[Opening Data supplied section]

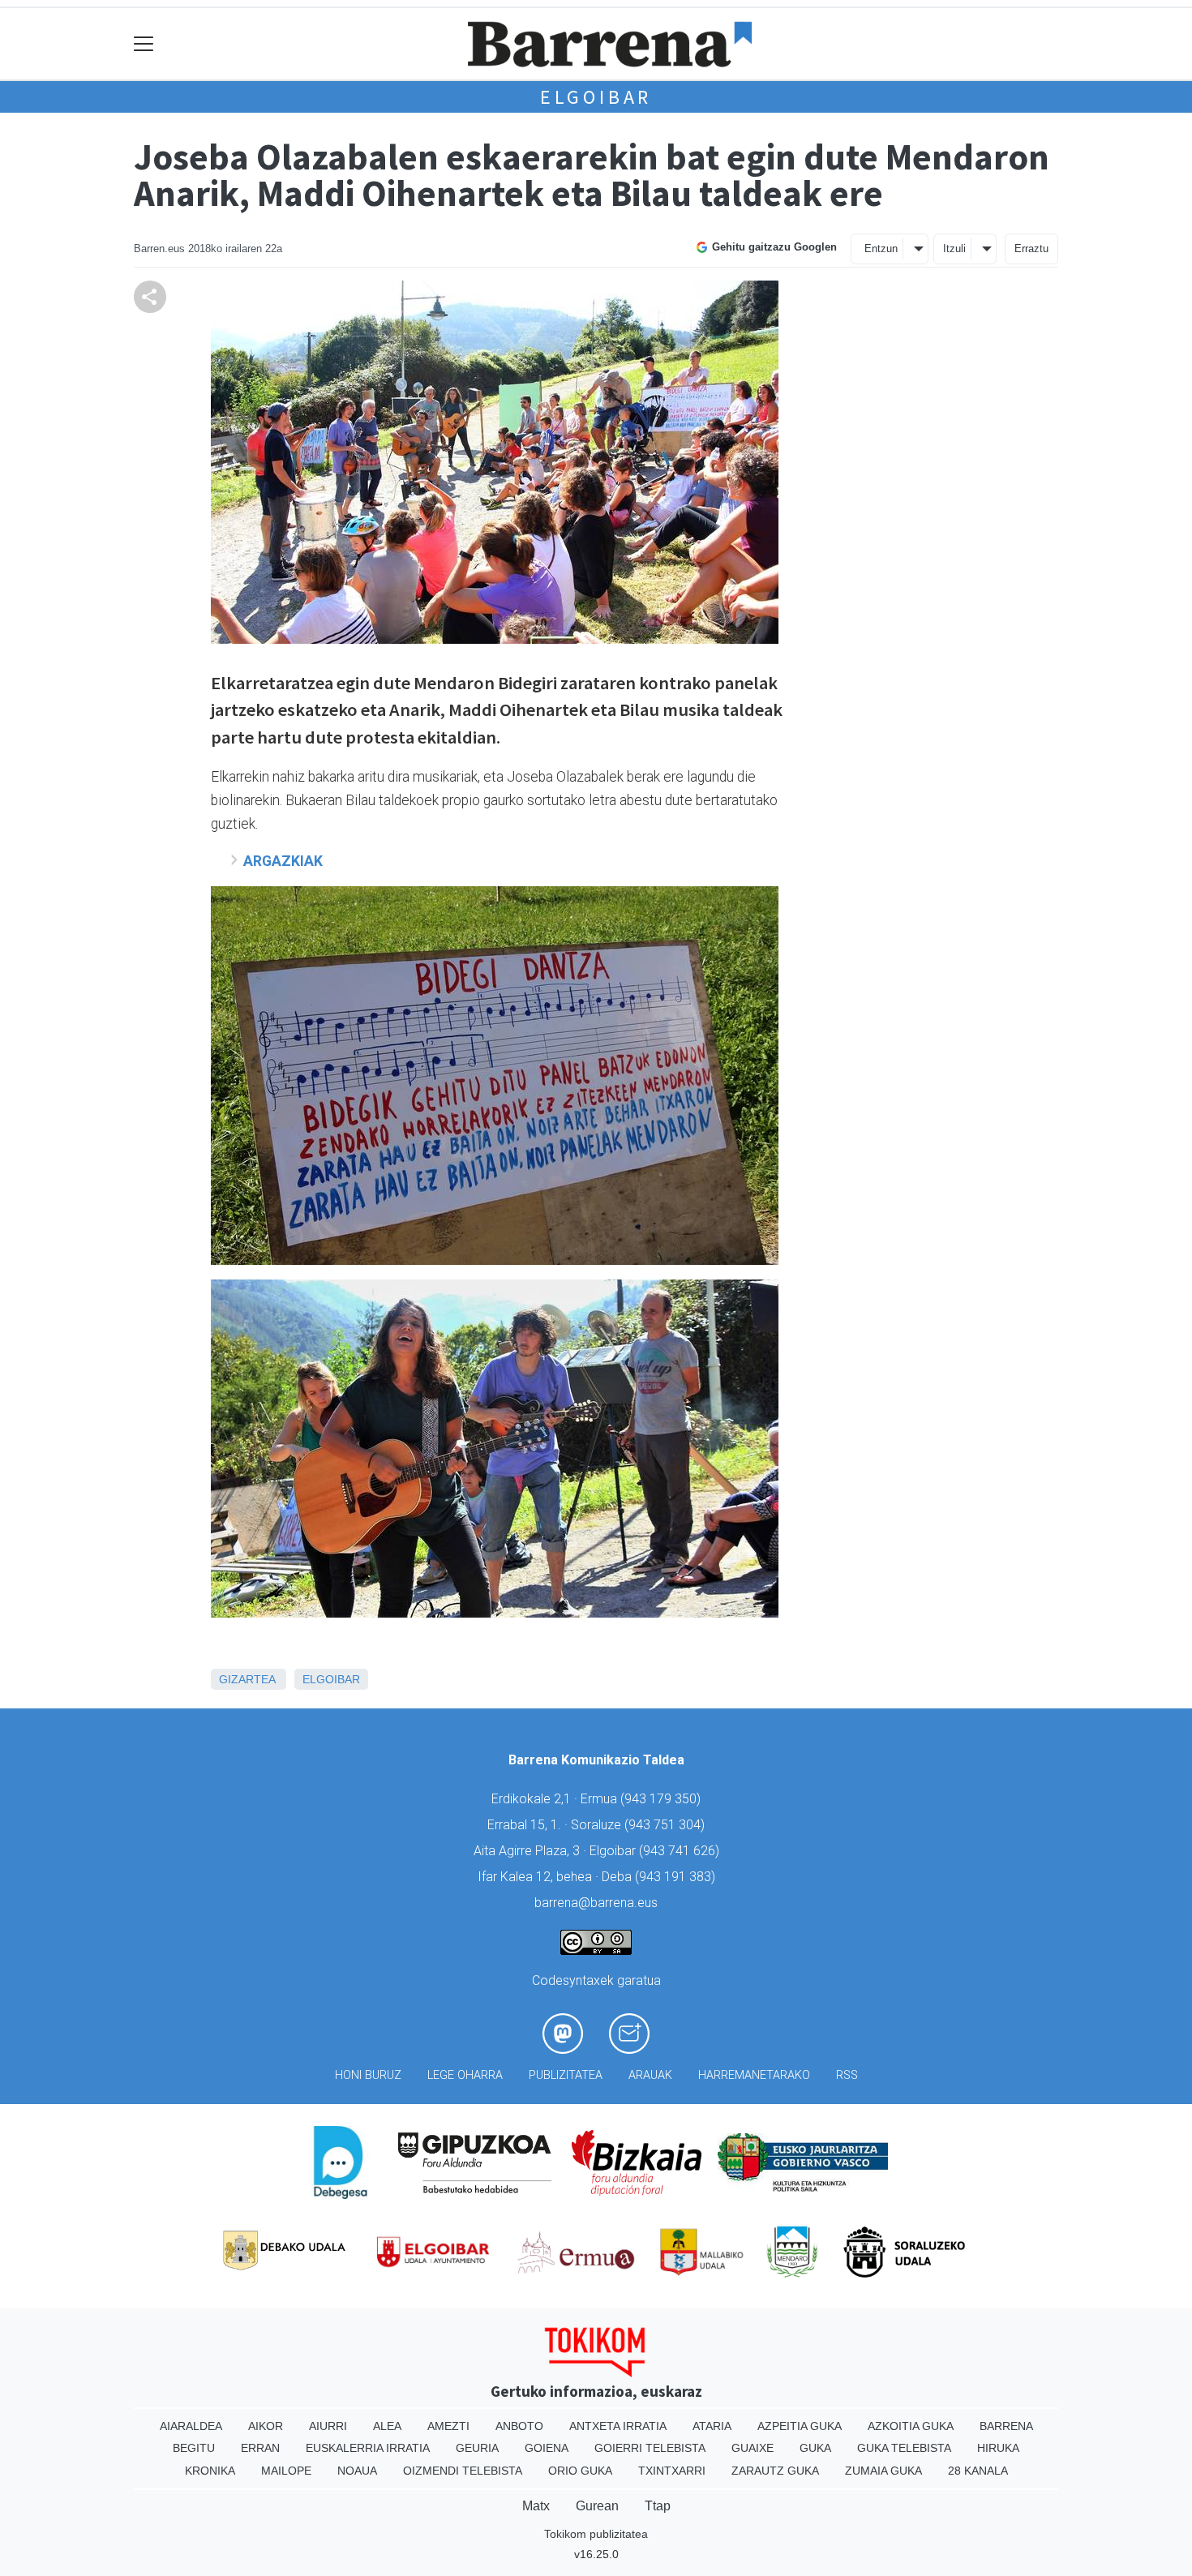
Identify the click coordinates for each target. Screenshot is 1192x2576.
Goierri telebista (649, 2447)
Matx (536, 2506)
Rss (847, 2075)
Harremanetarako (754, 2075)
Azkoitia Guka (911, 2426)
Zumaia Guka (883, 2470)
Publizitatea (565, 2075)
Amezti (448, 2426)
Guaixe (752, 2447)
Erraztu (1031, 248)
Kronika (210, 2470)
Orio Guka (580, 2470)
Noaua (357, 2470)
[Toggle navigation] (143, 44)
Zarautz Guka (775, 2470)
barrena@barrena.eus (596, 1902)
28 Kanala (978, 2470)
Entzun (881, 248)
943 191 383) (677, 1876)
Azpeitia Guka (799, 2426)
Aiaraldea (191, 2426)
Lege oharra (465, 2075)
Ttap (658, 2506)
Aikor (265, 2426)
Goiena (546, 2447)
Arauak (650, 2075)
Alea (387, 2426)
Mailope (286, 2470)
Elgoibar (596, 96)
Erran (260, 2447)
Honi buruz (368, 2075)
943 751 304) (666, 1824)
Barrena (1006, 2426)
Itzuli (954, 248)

[Closing Data supplied section]
[Opening Data supplied section]

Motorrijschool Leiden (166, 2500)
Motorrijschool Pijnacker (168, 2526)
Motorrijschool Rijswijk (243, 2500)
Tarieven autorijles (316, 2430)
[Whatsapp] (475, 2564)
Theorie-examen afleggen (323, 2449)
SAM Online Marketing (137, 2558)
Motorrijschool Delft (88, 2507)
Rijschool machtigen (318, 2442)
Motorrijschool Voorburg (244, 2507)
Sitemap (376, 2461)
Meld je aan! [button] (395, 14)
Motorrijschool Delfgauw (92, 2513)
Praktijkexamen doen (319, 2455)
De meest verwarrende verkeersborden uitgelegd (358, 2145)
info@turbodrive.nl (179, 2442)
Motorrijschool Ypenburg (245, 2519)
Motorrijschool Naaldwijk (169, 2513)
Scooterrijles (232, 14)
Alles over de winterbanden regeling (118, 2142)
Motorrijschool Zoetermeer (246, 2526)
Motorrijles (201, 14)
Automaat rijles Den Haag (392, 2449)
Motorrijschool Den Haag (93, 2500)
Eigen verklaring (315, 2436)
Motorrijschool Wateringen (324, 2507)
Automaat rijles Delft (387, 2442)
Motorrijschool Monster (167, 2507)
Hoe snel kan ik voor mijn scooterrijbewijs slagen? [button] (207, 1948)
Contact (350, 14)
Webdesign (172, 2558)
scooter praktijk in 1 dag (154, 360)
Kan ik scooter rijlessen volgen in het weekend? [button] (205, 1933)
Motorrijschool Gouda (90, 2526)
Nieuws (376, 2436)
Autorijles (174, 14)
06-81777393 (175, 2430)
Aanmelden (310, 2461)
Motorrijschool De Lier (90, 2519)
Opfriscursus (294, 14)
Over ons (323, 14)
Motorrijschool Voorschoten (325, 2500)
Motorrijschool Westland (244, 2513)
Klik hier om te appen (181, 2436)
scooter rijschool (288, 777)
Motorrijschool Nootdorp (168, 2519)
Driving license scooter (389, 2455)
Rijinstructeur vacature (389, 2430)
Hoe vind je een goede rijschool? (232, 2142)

[Closing Data supplied section]
[Opening Data supplied section]

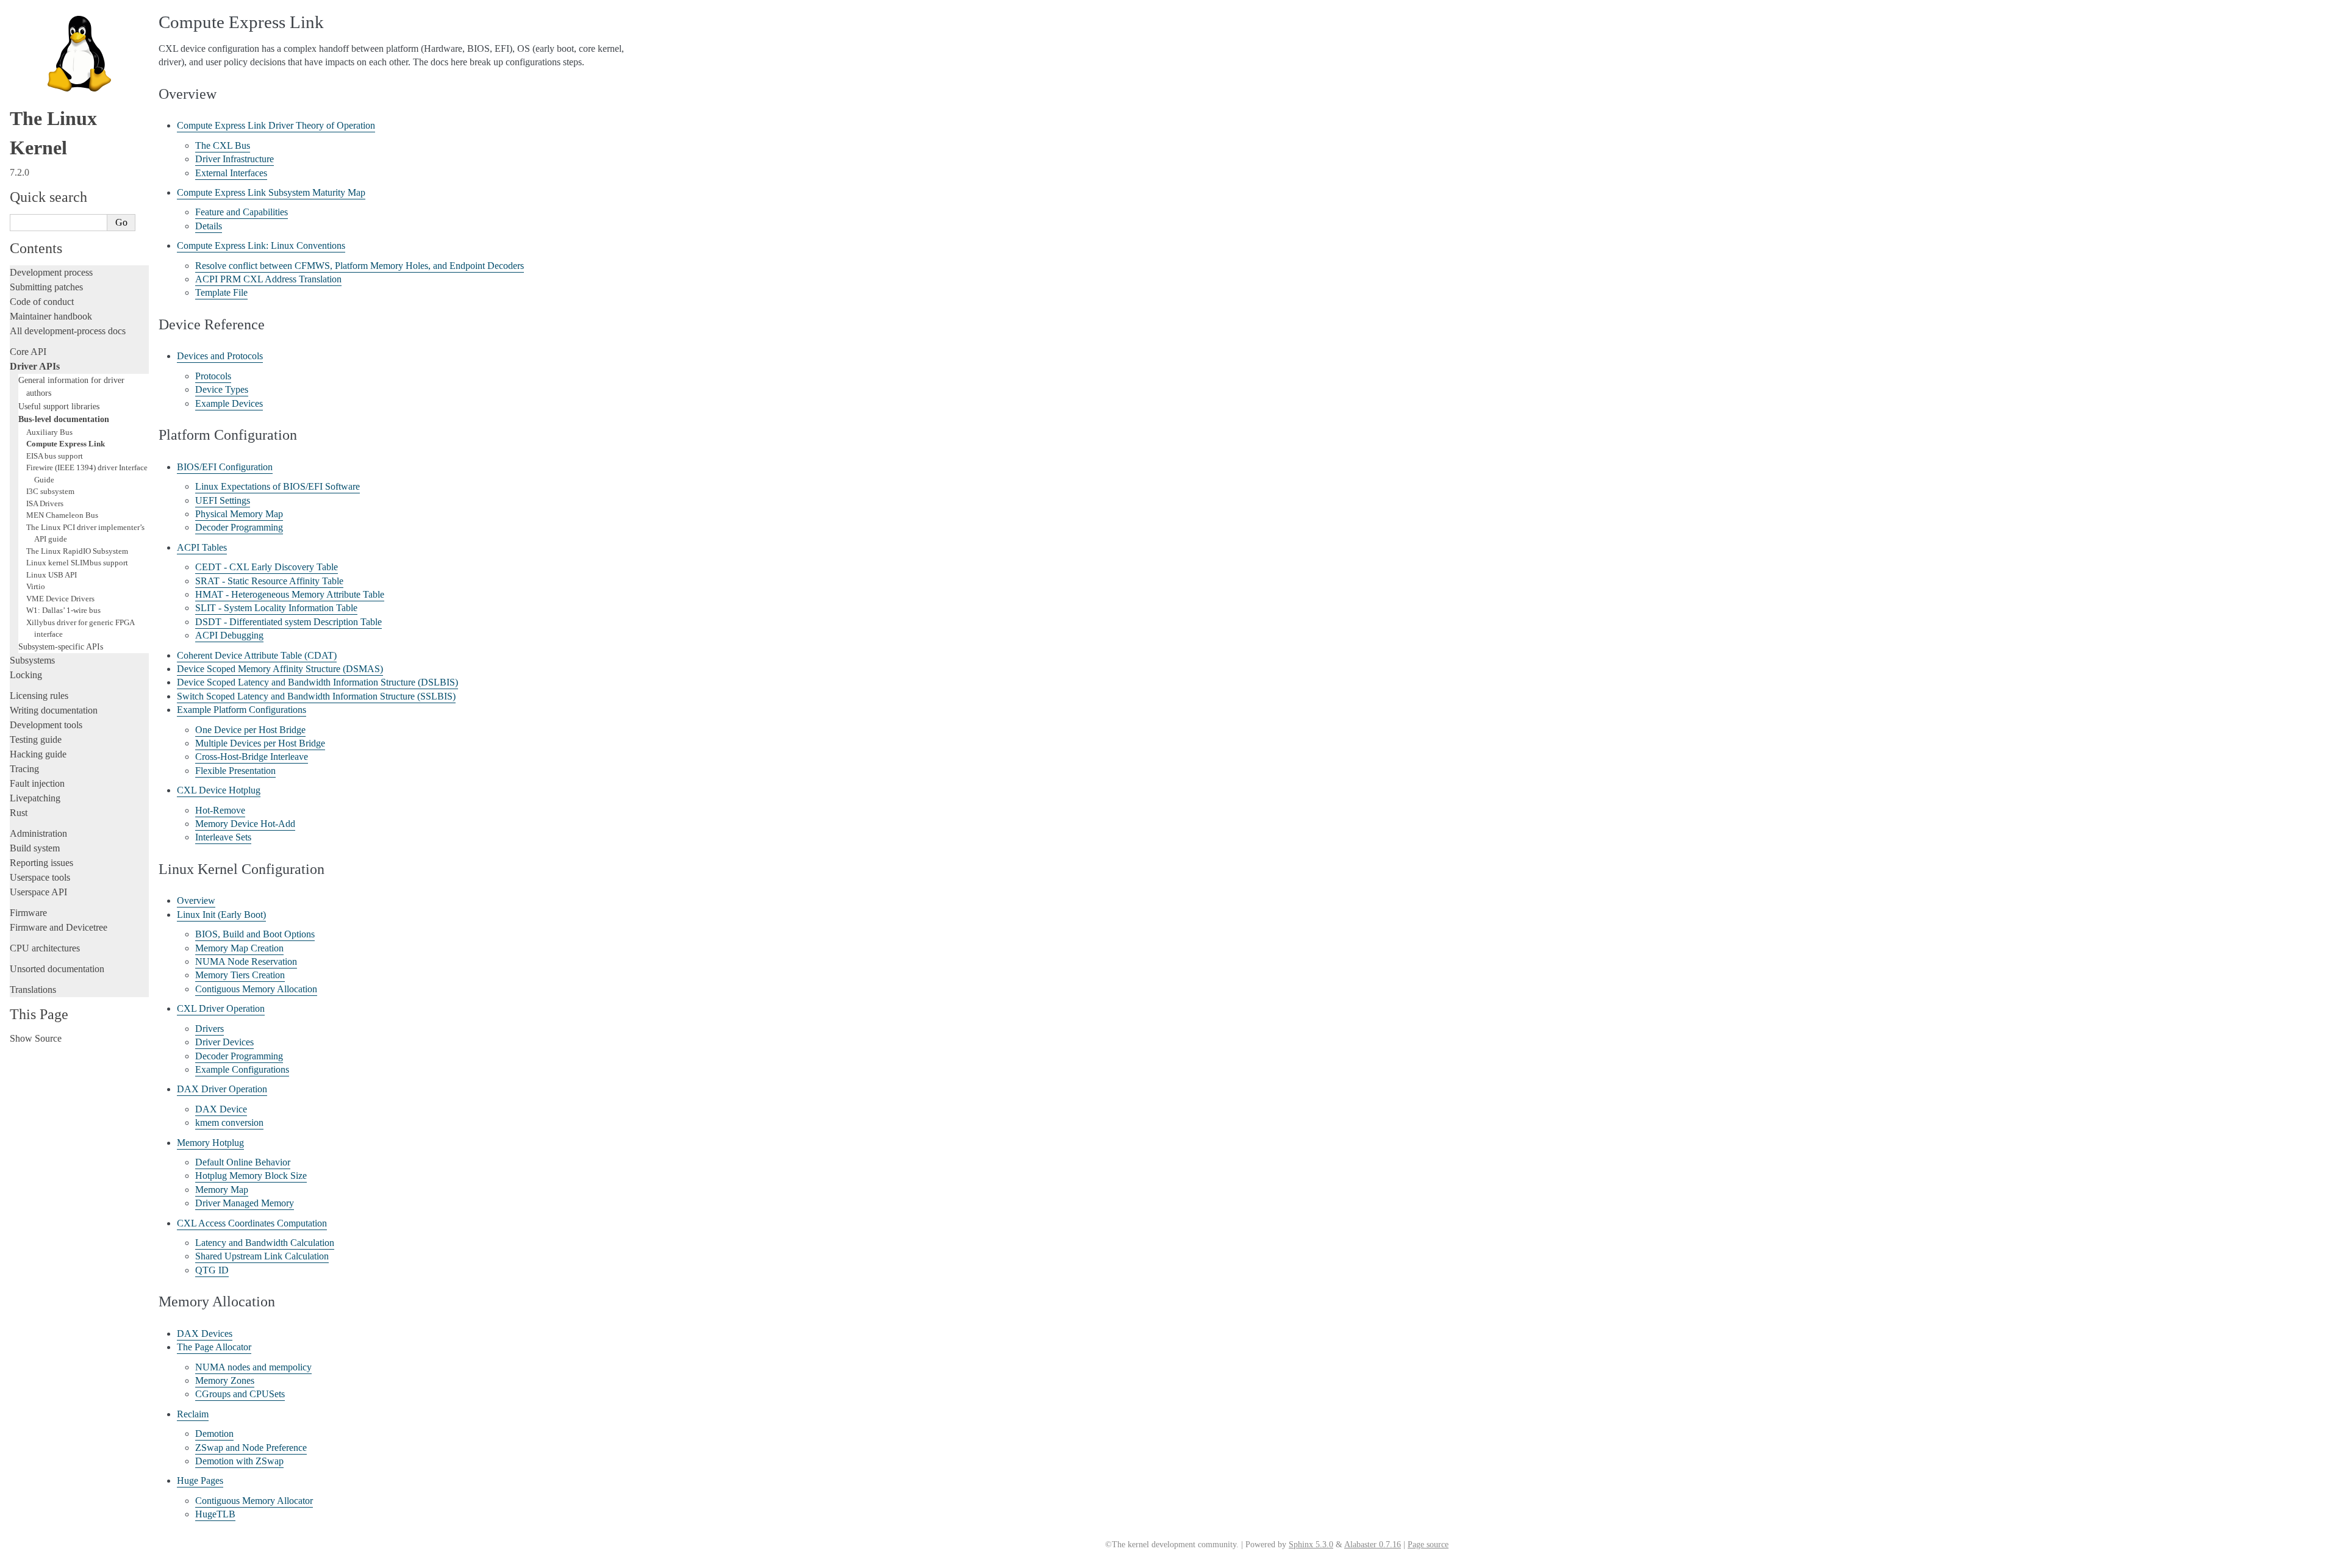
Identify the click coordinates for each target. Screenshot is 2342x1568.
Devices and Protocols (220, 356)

[Closing Data supplied section]

What you have to do
Look through the entries and return each line that has the word "button" in it.

Solved problem
Meld je aan! [button] (395, 14)
Hoe snel kan ik voor mijn scooterrijbewijs slagen? [button] (207, 1948)
Kan ik scooter rijlessen volgen in het weekend? [button] (205, 1933)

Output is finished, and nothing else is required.